For embeddings, closeness usually means the model considers the two items similar in the way it was trained to represent them.

L2 Distance vs Similarity

L2 is a distance metric, not a similarity score.

That means lower is better when searching for similar items. This can feel opposite to similarity scores, where higher is usually better.

For example:

distance = 0.1 is closer than distance = 2.0
distance = 0 means the vectors are identical
a higher distance means the vectors are less similar under L2

When reading vector search results, it is important to know whether the database is returning a distance or a similarity score.

L2 Distance vs Squared L2 Distance

Many vector systems use squared L2 distance instead of ordinary L2 distance.

Squared L2 distance adds up the squared differences between vector components but does not take the square root at the end. This can be faster to compute and is often enough for ranking, because the order of nearest results stays the same.

For example, if one candidate is closer than another by L2 distance, it will also be closer by squared L2 distance.

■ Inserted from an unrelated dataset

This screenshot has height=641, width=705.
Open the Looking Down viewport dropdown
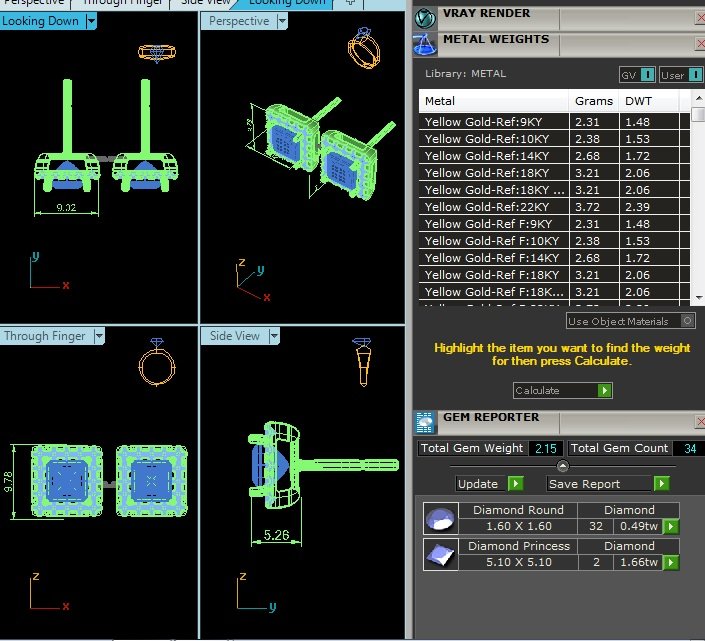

The next article in this series explains the L2 formula and squared L2 formula in more detail.

When L2 Distance Is Useful

L2 distance is useful when the embedding model and index were designed to use Euclidean-style distance.

It is common in machine learning, clustering, nearest-neighbor search, and some vector search systems. It can work well when the magnitude and position of vectors matter.

However, L2 is not always the right metric. The best metric depends on how the embedding model was trained and how its vectors are meant to be compared.

L2 Distance vs Cosine Similarity

Cosine similarity compares the angle between vectors. L2 distance compares their straight-line distance.

This distinction matters because two vectors can point in a similar direction but have different lengths. Cosine focuses more on direction. L2 pays attention to the actual coordinate distance.

For many text embedding models, cosine similarity or cosine distance is common. For other models or datasets, L2 may be appropriate.

The practical rule is simple: use the distance metric recommended for the embedding model or the metric used during training and evaluation.

L2 Distance vs Dot Product

Dot product measures alignment and magnitude in a different way. It is often treated as a similarity-style metric, while L2 is a distance metric.

With L2, smaller values mean closer vectors. With dot product-style scoring, interpretation depends on the database and whether it returns a similarity score or a transformed distance value.

This is why distance metrics should not be swapped casually. Changing the metric can change result ranking.

How L2 Distance Affects Search Results

The distance metric affects which results appear near the top.

If a vector database uses L2 distance, it will prefer objects whose embeddings are closest to the query embedding by straight-line distance. A different metric, such as cosine distance or dot product, may rank the same objects differently.

This affects:

semantic search relevance
RAG context retrieval
recommendation results
clustering behavior
duplicate or near-duplicate detection

For production retrieval, metric choice should be tested with real queries and expected results.

Common Mistakes

Common mistakes with L2 distance include:

assuming all embedding models should use L2
comparing L2 scores as if higher means better
mixing vectors from different embedding models
switching distance metrics without re-evaluating search quality
confusing ordinary L2 distance with squared L2 distance

These mistakes can make retrieval quality worse even if the database is working correctly.

Summary

L2 distance measures the straight-line distance between two vectors. In vector search, it helps rank stored vectors by how close they are to a query vector.

Lower L2 distance means the vectors are closer and usually more similar under that metric. A distance of zero means the vectors are identical.

L2 is one of several distance metrics used in vector databases. It should be chosen when it matches the embedding model and retrieval behavior the application needs.